If there were any doubt over the scale of Biden’s problems, a New York Times poll out this morning adds to the gloom. Its headline finding? A majority of Democrats do not want Biden to run again.

Democracy dies in hyperbole

Is hyperbole the biggest threat to American democracy? After a flurry of over-the-top articles about Florida governor Ron DeSantis, I am starting to suspect it might be. With DeSantis on the rise and some signs that Donald Trump’s stock is falling, the columnists who have spent years explaining the ways in which the 45th president was a unique threat to America’s political stability and democratic future are here to tell you that his possible successor would be worse. New York magazine’s Jonathan Chait wants you to know that “Ron DeSantis would kill democracy slowly and methodically.” The Washington Post’s Max Boot thinks the Florida governor’s IQ is worryingly high: “Just because DeSantis is smarter than Trump doesn’t mean that he is any less dangerous. In fact, he might be an even bigger threat for that very reason.”

When I read op-eds like these, I wonder to myself: what would a Republican president have to look like not to be described as an existential threat to American democracy in this way? Is there such a thing as a GOP presidential candidate whom the Boots and Chaits of the world would accept as someone they disagreed with but who was within the bounds of what they see to be normal, healthy democratic politics? How about someone like Glenn Youngkin? Not according to Boot, who argued that the “fate of democracy itself” was on the ballot when Youngkin squared off against Terry McAuliffe last year.

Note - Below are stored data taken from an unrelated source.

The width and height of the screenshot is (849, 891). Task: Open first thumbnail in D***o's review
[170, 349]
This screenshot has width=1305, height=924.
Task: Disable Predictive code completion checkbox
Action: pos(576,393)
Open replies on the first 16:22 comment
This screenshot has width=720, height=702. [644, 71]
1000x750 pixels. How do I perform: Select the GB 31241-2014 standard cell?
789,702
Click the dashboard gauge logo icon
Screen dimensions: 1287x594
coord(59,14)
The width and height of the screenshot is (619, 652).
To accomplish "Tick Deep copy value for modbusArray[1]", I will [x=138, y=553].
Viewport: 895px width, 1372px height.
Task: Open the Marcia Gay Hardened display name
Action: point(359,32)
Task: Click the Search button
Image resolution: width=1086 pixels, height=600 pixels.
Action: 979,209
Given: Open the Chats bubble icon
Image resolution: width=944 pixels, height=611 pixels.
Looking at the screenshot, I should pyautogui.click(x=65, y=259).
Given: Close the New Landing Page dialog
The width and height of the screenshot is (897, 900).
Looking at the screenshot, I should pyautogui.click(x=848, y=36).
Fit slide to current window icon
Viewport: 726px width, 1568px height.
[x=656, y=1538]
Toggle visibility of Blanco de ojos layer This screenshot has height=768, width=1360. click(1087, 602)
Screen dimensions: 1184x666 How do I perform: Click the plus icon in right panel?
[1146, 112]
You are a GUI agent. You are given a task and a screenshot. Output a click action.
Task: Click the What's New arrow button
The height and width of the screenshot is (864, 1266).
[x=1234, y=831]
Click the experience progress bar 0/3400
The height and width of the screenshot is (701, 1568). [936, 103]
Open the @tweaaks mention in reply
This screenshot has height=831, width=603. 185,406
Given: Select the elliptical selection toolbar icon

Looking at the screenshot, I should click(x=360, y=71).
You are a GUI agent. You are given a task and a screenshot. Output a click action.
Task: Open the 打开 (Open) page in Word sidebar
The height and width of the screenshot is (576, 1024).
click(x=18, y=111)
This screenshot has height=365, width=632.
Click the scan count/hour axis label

Keep playing the game and you soon see that no one to the right of Mitt Romney passes the test. Realize that and you realize how uselessly overblown these never-ending warnings about the future of American democracy have become.

What you should be reading today

Ben Domenech: Who will stand for free speech?
Taylor Millard: Puerto Rico is more conservative than AOC thinks
Jesse Singal: Rise of the anti-woke weirdos
Megan McArdle, Washington Post: The reordering power of a recession may come as a shock to younger workers
Edgar Sandoval, New York Times: Inside a Uvalde classroom
Michael Auslin, Wall Street Journal: Abe cast Japan in leading role on world stage

Poll watch

President Biden job approval
Approve: 37.4 percent
Disapprove: 57.6 percent
Net approval: -20.2 (RCP Average)

Why don’t Democrats want Biden to run again?
Reasons offered by Democrats who said they want someone other than Biden to be the nominee in 2024:
Age: 33 percent
Job Performance: 33 percent
Prefer someone new: 12 percent
Not progressive enough: 10 percent
Ability to win general election: 4 percent (New York Times/Siena)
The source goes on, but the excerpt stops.